LED display buyers should exercise caution when acquiring low-price devices, because they typically lack high-quality LEDs and sophisticated electronic-control systems.

Unquestionably, modern LED lamps offer unique benefits in many signage applications, but they still face quality, cost and dependability challenges, despite the increasingly impressive LED-based display, signage and lighting technology developments and any accompanying marketing efforts. Today, interestingly, many early nay-sayers have switched to LED lamps for both replacement and new-installation applications. Further, the technology has provided new business opportunities for distributors and retailers and, in turn, many of us have become LED-product consumers. Also, in addition to signage, lighting and displays, the LED industry is making remarkable inroads in numerous other application areas. Health, agriculture, and security, are such examples.
Writer Heather Clancy, in her December, 2013 Forbes magazine article, “Why LED Retrofits Are The Trojan Horse of The Internet of Things,” predicted LED lighting integrating into Internet-of-Things (IoT) systems as an outlier revenue source. Her primary themes comprised:
-Reduced LED prices and increased LED use;
-Expansion of lighting-control systems;
-LEDs’ inherently controllable nature and easy integration into light-management systems; and
-LED luminaires’ use as carriers for such “smart” sensor systems as environmental-, surveillance- and promotional-lighting sensors.

Clancy referenced a parking-lot owner who decreased power bills and simultaneously increased security by installing a surveillance system integrated with the LED lighting.
Although integrating such technologies may succeed, we still face LED lamps’ general illumination quality,which hasn’t been addressed properly. Nor have desirable solutions been realized.

LED lighting shortcomings
Because lighting and illumination are both subjective, the practice of wrapping “bells and whistles” around off-the-shelf LED lamp applications has been an effective sales method. For example, novelty light systems that provide different color temperatures from the same LED lamp appear more intriguing to shoppers than enjoying glare-free, omnidirectionally uniform light distribution, such as that provided by standard, Edison-type, incandescent bulbs.
____________________
Task prompt:
Answer these questions from the LED lighting text:
(a) Besides signage, lighting and displays, which three application areas does it give as examples of LED industry inroads?
(b) In which magazine, and in what month and year, did Heather Clancy's article appear?
(c) What two results did the parking-lot owner get from installing a surveillance system integrated with the LED lighting?

Material:
____________________
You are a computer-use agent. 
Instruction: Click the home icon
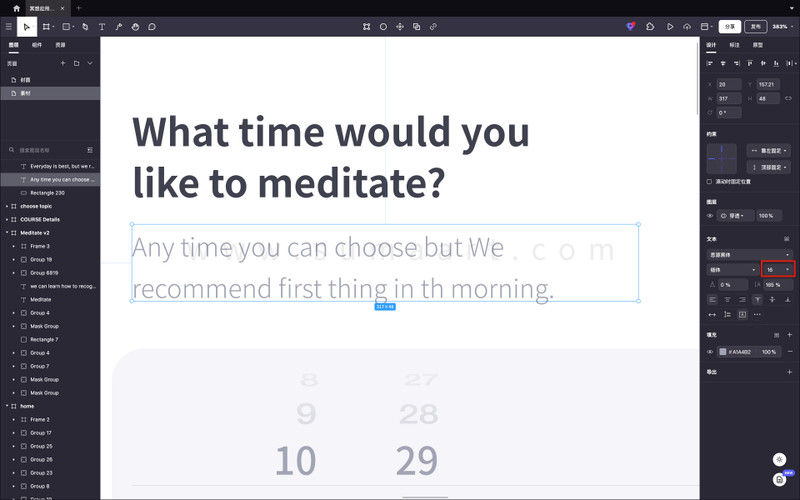(x=16, y=8)
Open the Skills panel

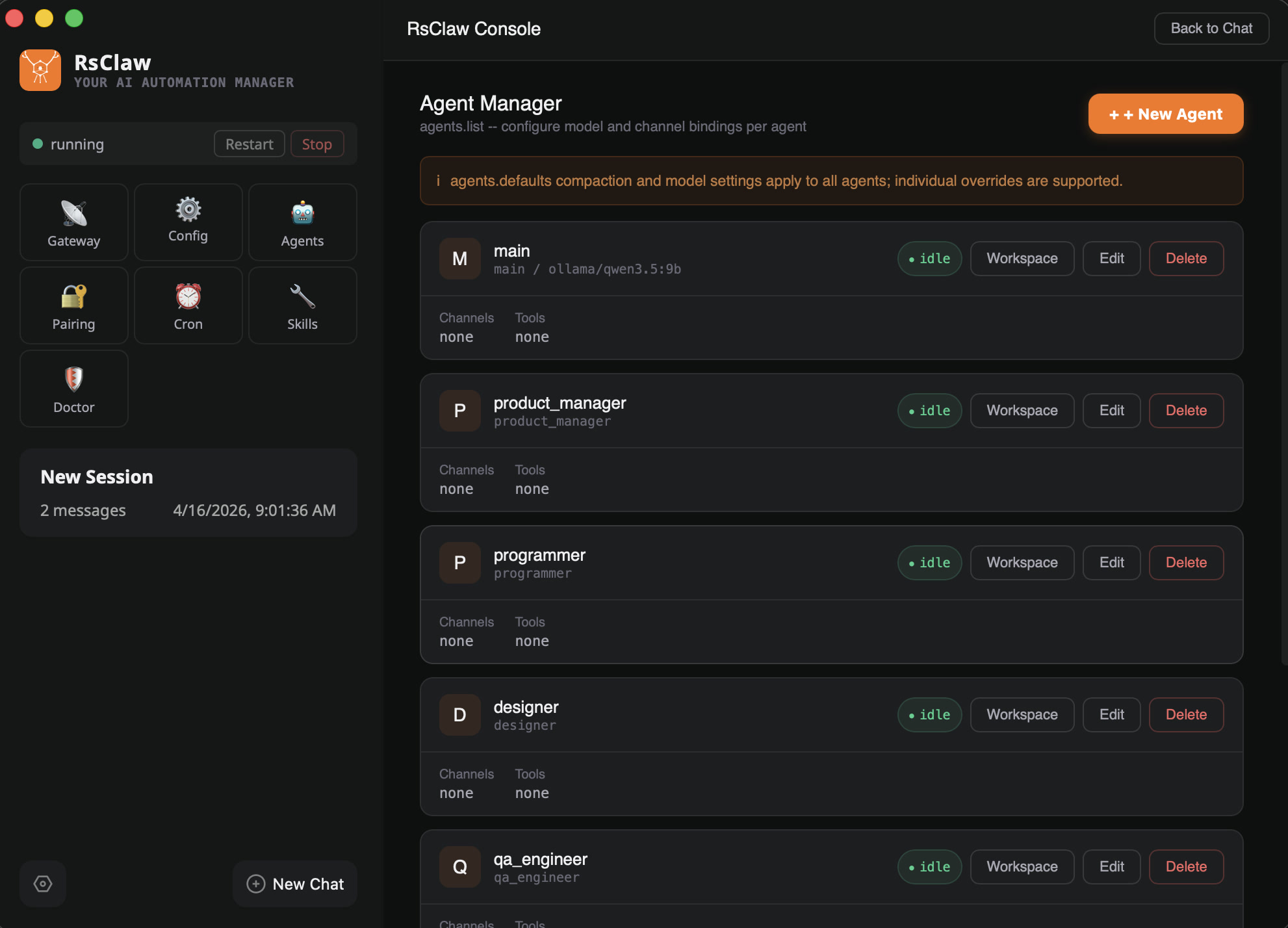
____________________
Output of the task:
(a) Health, agriculture, and security.
(b) Forbes magazine, December 2013.
(c) Lower power bills and increased security.